### [Goal of the exercise]
From the passage about Ara Wilson, reproduce word for word the part that begins with "Between 1988 and" and ends with "rights in Thailand.".

Ara Wilson is a university professor and author.

== Overview ==
Her work focuses on the feminist ethnography of globalization through description and analysis of various market economies. Her work examines the cultural, social, and sexual aspects of Bangkok economies, as well as illustrating the inaccuracies of Eurocentric ideology.

Between 1988 and 2000, Wilson did fieldwork in Thailand, doing research for The Intimate Economies of Bangkok: Tomboys, Tycoons, and Avon Ladies in the Global City. Wilson’s research is heavily focused on sexual and ethnic identity which “are produced and transformed through the modernity of the non-Western world”. Wilson is currently director of the program in the study of sexualities at Duke University, where she is also an Associate Professor of Women’s Studies. Wilson works extensively with non-governmental organizations dealing with women’s rights, as well as sexual rights in Thailand.

### [Listed records]

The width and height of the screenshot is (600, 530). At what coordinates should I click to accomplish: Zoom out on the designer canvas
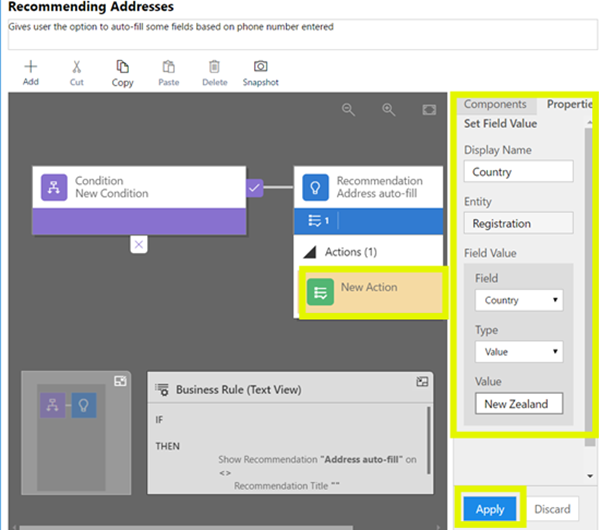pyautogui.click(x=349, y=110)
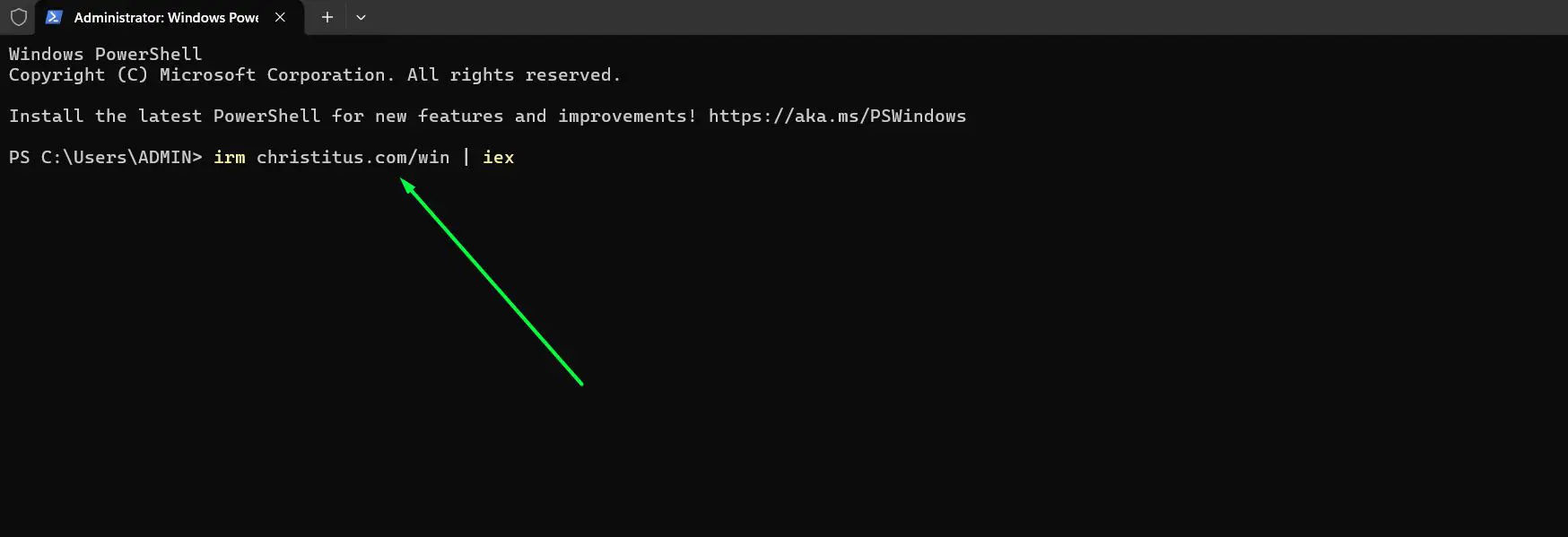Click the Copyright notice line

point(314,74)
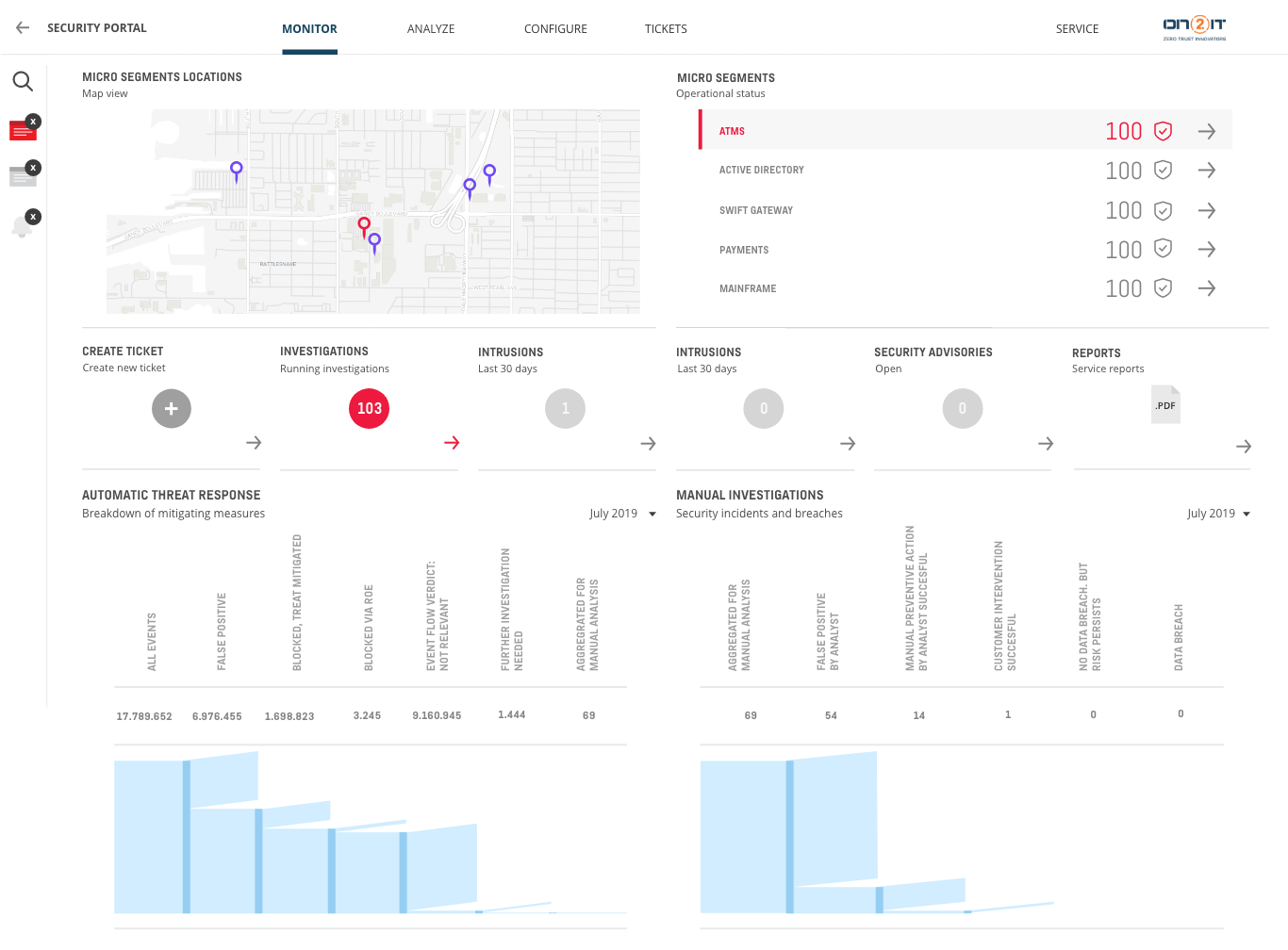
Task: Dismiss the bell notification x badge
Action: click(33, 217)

---

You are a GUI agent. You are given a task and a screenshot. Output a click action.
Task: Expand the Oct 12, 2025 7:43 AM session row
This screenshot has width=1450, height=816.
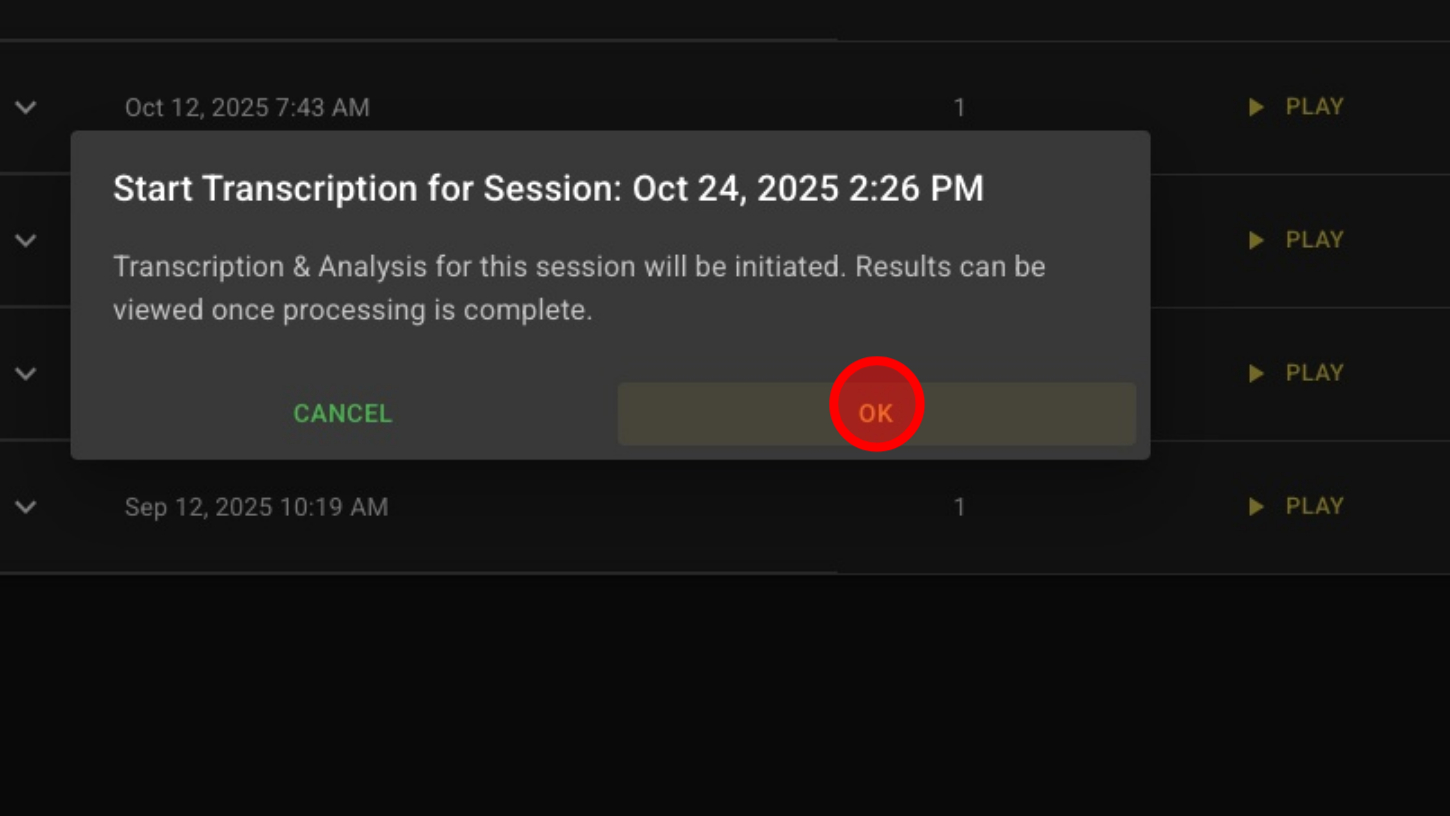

### [Response to this task]
Between 1988 and 2000, Wilson did fieldwork in Thailand, doing research for The Intimate Economies of Bangkok: Tomboys, Tycoons, and Avon Ladies in the Global City. Wilson’s research is heavily focused on sexual and ethnic identity which “are produced and transformed through the modernity of the non-Western world”. Wilson is currently director of the program in the study of sexualities at Duke University, where she is also an Associate Professor of Women’s Studies. Wilson works extensively with non-governmental organizations dealing with women’s rights, as well as sexual rights in Thailand.